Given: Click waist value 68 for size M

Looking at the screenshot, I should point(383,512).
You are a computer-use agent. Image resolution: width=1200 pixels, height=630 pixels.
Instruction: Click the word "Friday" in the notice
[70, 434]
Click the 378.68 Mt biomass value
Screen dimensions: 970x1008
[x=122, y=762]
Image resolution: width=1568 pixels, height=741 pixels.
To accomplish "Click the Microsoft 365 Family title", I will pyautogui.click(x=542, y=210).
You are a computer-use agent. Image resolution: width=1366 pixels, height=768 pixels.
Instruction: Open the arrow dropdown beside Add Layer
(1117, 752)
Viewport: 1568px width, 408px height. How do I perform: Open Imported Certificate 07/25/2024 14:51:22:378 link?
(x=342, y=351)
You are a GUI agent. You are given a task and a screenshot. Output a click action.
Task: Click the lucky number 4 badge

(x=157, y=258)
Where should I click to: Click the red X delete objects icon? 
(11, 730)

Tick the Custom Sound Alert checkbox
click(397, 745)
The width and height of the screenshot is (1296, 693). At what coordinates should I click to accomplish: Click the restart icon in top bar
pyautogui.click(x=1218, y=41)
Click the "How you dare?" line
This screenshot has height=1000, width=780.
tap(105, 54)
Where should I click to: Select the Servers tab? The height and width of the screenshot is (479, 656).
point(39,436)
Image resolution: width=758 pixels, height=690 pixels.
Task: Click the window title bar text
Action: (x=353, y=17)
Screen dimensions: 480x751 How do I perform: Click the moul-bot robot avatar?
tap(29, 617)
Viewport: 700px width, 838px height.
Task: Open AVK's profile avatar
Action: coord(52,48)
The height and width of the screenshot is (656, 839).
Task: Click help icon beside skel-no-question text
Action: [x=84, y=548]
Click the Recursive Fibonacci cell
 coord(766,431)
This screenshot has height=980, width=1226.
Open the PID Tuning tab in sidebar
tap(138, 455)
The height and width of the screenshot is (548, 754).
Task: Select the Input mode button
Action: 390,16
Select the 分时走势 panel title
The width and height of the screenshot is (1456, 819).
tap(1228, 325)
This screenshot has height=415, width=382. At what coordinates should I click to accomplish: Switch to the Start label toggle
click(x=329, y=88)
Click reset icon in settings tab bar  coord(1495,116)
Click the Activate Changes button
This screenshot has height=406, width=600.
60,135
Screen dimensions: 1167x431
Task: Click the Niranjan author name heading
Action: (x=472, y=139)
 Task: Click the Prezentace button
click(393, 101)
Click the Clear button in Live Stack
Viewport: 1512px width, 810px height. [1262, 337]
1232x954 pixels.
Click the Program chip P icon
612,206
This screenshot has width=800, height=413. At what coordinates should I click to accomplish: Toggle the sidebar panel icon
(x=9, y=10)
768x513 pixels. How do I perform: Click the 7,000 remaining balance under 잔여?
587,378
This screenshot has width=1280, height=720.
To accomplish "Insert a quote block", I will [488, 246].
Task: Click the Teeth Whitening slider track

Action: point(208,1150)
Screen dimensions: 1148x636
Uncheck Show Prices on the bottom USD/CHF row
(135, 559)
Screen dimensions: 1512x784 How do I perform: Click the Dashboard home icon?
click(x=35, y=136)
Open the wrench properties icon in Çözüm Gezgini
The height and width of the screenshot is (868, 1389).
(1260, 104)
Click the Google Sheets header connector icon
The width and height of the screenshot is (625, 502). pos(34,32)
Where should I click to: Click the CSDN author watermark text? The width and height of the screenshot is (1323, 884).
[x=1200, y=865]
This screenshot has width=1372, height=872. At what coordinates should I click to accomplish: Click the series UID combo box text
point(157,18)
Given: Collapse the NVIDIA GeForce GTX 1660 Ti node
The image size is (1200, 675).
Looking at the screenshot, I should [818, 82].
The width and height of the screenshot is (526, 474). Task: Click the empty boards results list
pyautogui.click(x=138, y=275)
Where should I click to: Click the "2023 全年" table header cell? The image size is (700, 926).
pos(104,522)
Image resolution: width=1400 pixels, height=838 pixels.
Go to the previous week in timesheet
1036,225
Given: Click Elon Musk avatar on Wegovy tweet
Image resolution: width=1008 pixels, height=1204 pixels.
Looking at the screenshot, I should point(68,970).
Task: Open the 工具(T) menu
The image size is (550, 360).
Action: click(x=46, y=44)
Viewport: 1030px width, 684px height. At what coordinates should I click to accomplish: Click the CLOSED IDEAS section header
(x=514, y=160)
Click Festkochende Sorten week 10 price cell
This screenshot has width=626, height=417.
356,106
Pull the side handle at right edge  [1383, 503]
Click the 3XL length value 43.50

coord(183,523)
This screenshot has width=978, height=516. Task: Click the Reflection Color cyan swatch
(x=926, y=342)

—————

### Task directions
Complete, exact output of the records is expected.

### Answer area
Given: Click waist value 68 for size M

Looking at the screenshot, I should point(383,512).
You are a computer-use agent. Image resolution: width=1200 pixels, height=630 pixels.
Instruction: Click the word "Friday" in the notice
[70, 434]
Click the 378.68 Mt biomass value
Screen dimensions: 970x1008
[x=122, y=762]
Image resolution: width=1568 pixels, height=741 pixels.
To accomplish "Click the Microsoft 365 Family title", I will pyautogui.click(x=542, y=210).
You are a computer-use agent. Image resolution: width=1366 pixels, height=768 pixels.
Instruction: Open the arrow dropdown beside Add Layer
(1117, 752)
Viewport: 1568px width, 408px height. How do I perform: Open Imported Certificate 07/25/2024 14:51:22:378 link?
(x=342, y=351)
You are a GUI agent. You are given a task and a screenshot. Output a click action.
Task: Click the lucky number 4 badge

(x=157, y=258)
Where should I click to: Click the red X delete objects icon? 
(11, 730)

Tick the Custom Sound Alert checkbox
click(397, 745)
The width and height of the screenshot is (1296, 693). At what coordinates should I click to accomplish: Click the restart icon in top bar
pyautogui.click(x=1218, y=41)
Click the "How you dare?" line
This screenshot has height=1000, width=780.
tap(105, 54)
Where should I click to: Select the Servers tab? The height and width of the screenshot is (479, 656).
point(39,436)
Image resolution: width=758 pixels, height=690 pixels.
Task: Click the window title bar text
Action: (x=353, y=17)
Screen dimensions: 480x751 How do I perform: Click the moul-bot robot avatar?
tap(29, 617)
Viewport: 700px width, 838px height.
Task: Open AVK's profile avatar
Action: coord(52,48)
The height and width of the screenshot is (656, 839).
Task: Click help icon beside skel-no-question text
Action: [x=84, y=548]
Click the Recursive Fibonacci cell
 coord(766,431)
This screenshot has height=980, width=1226.
Open the PID Tuning tab in sidebar
tap(138, 455)
The height and width of the screenshot is (548, 754).
Task: Select the Input mode button
Action: 390,16
Select the 分时走势 panel title
The width and height of the screenshot is (1456, 819).
tap(1228, 325)
This screenshot has height=415, width=382. At what coordinates should I click to accomplish: Switch to the Start label toggle
click(x=329, y=88)
Click reset icon in settings tab bar  coord(1495,116)
Click the Activate Changes button
This screenshot has height=406, width=600.
60,135
Screen dimensions: 1167x431
Task: Click the Niranjan author name heading
Action: (x=472, y=139)
 Task: Click the Prezentace button
click(393, 101)
Click the Clear button in Live Stack
Viewport: 1512px width, 810px height. [1262, 337]
1232x954 pixels.
Click the Program chip P icon
612,206
This screenshot has width=800, height=413. At what coordinates should I click to accomplish: Toggle the sidebar panel icon
(x=9, y=10)
768x513 pixels. How do I perform: Click the 7,000 remaining balance under 잔여?
587,378
This screenshot has width=1280, height=720.
To accomplish "Insert a quote block", I will [488, 246].
Task: Click the Teeth Whitening slider track

Action: point(208,1150)
Screen dimensions: 1148x636
Uncheck Show Prices on the bottom USD/CHF row
(135, 559)
Screen dimensions: 1512x784 How do I perform: Click the Dashboard home icon?
click(x=35, y=136)
Open the wrench properties icon in Çözüm Gezgini
The height and width of the screenshot is (868, 1389).
(1260, 104)
Click the Google Sheets header connector icon
The width and height of the screenshot is (625, 502). pos(34,32)
Where should I click to: Click the CSDN author watermark text? The width and height of the screenshot is (1323, 884).
[x=1200, y=865]
This screenshot has width=1372, height=872. At what coordinates should I click to accomplish: Click the series UID combo box text
point(157,18)
Given: Collapse the NVIDIA GeForce GTX 1660 Ti node
The image size is (1200, 675).
Looking at the screenshot, I should [818, 82].
The width and height of the screenshot is (526, 474). Task: Click the empty boards results list
pyautogui.click(x=138, y=275)
Where should I click to: Click the "2023 全年" table header cell? The image size is (700, 926).
pos(104,522)
Image resolution: width=1400 pixels, height=838 pixels.
Go to the previous week in timesheet
1036,225
Given: Click Elon Musk avatar on Wegovy tweet
Image resolution: width=1008 pixels, height=1204 pixels.
Looking at the screenshot, I should point(68,970).
Task: Open the 工具(T) menu
The image size is (550, 360).
Action: click(x=46, y=44)
Viewport: 1030px width, 684px height. At what coordinates should I click to accomplish: Click the CLOSED IDEAS section header
(x=514, y=160)
Click Festkochende Sorten week 10 price cell
This screenshot has width=626, height=417.
356,106
Pull the side handle at right edge  [1383, 503]
Click the 3XL length value 43.50

coord(183,523)
This screenshot has width=978, height=516. Task: Click the Reflection Color cyan swatch
(x=926, y=342)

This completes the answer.